* [Passage shown]:
╔══

Page 46 - Passover Sedar
P. 46
Hebrew for Christians
https://hebrew4christians.com Worthy is the Lamb
Leader: As the prophet Isaiah wrote about the Messiah:
Reader 3: Surely he has borne our griefs and carried our
sorrows; yet we esteemed him stricken, smitten by
God, and afflicted. But he was wounded for our
transgressions; he was crushed for our iniquities;
upon him was the chastisement that brought us peace,
and with his stripes we are healed.” – Isa. 53:4-5
Leader: In other words, matzah represents the bread of His afflictions, not our own. We
do not become sanctified, in other words, by afflicting ourselves, but rather by sincerely
trusting in the afflictions that Yeshua endured on our behalf. Just as we are saved by
God’s grace through faith, so are we sanctified. Sanctification is a work of the Holy Spirit
in our lives just as miraculous as regeneration itself (1 Cor. 6:11). We do not earn merit
before the LORD through performing “good deeds” (Titus 3:5-6), but rather by humbling
ourselves and trusting in the Messiah for righteousness (John 6:28-29). “It is finished.”
Unleavened bread, then, signifies our identification with the Lord in his humility and
afflictions, but it does not mean attempting to effect our own sanctity by means of self-
styled affliction. We are sanctified by God’s grace, not by outward shows of religion.
Remember that all the “oughts” (i.e., commands) of the New Covenant are directed to the
truth of who you are “in the Messiah,” that is, by virtue of His connection to you, and not
to your former life and identity as a slave in Egypt...

╚══

* [Request 1]: Which scripture references are cited on the Passover Sedar page? List each one as it appears there.
* [Request 2]: Extend the Passover Sedar page with a short passage that follows on from its final sentence.
The material that comes after this page has nothing to do with what follows.

* [Recorded data]:
╔══

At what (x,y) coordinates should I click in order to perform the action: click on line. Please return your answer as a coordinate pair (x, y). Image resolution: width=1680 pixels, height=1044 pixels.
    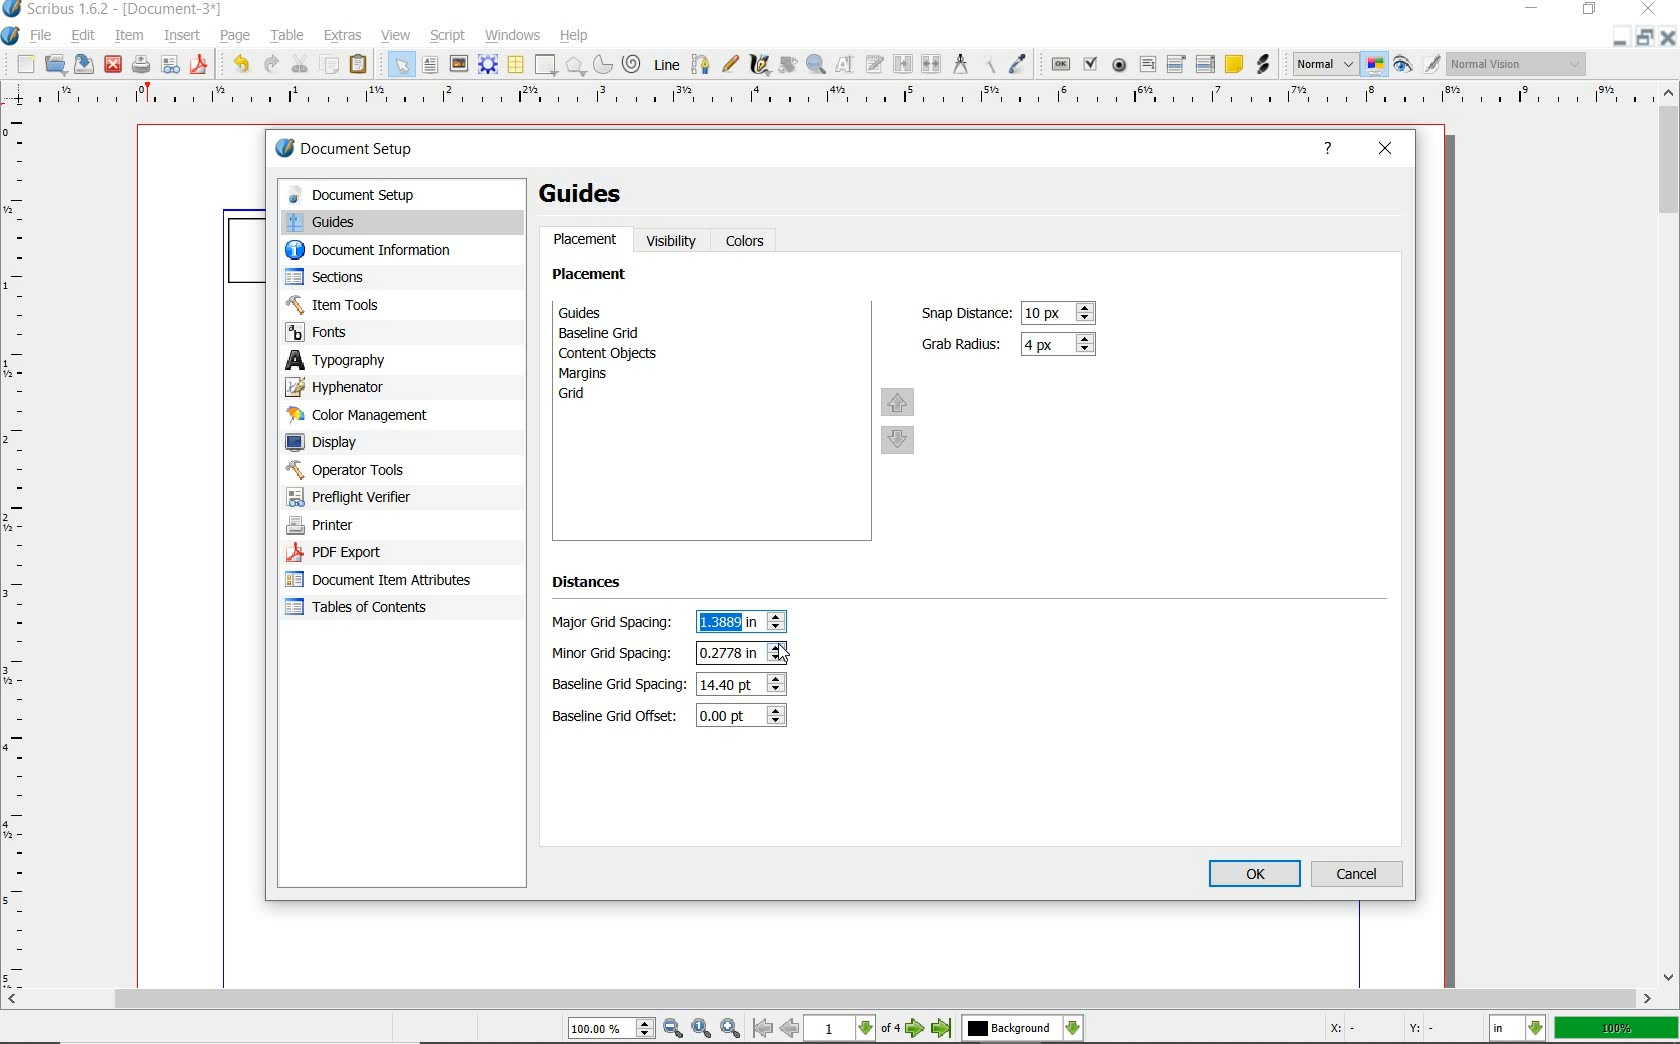
    Looking at the image, I should click on (666, 63).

╚══

* [Written response 1]:
Isa. 53:4-5
1 Cor. 6:11
Titus 3:5-6
John 6:28-29

* [Written response 2]:
Allow me to make a few additional comments about unleavened bread. Unlike leavened
bread that relies on an “outside” agency (i.e., yeast), unleavened bread is simple and pure:
just add flour and water, mix and bake. Second, in ancient times, the leavening process
usually involved adding a pinch of soured dough to the mix (se’or), but unleavened bread
has no “history” that is brought into its creation. It’s therefore an entirely “new lump,” not
using material from the past.... It is free, in other words, from the effects of the curse of
previous decay. Leavening therefore represents our connection with our past lives.
Another way to say this is that unleavened bread represents an abrupt break with the past
brought about through a lack of previous labor or human design.
After all, salvation is from the LORD (Psalm 3:8). God delivered the ancient Israelites
from slavery, just as God delivers us from the slavery to our sins. Eating unleavened bread
– the “bread of affliction” – is really to eat the bread of His affliction – and therefore
functions as a memorial to our own powerlessness to effect righteousness. It is eaten “in
haste,” that is, not the result of human ingenuity or planning. It is a commemoration that
salvation is the work of the Lord, rather than a work of our own.
The idea that we can merit our own righteousness before God - that we are self-sufficient
and do not need a Savior - is something Yeshua regarded as a form of “spiritual leaven.” It
is only when the ego is deflated (i.e., “unleavened”) that we are able to discern the truth of
our inward condition. As it says in Scripture, knowledge “puffs up,” but love builds up...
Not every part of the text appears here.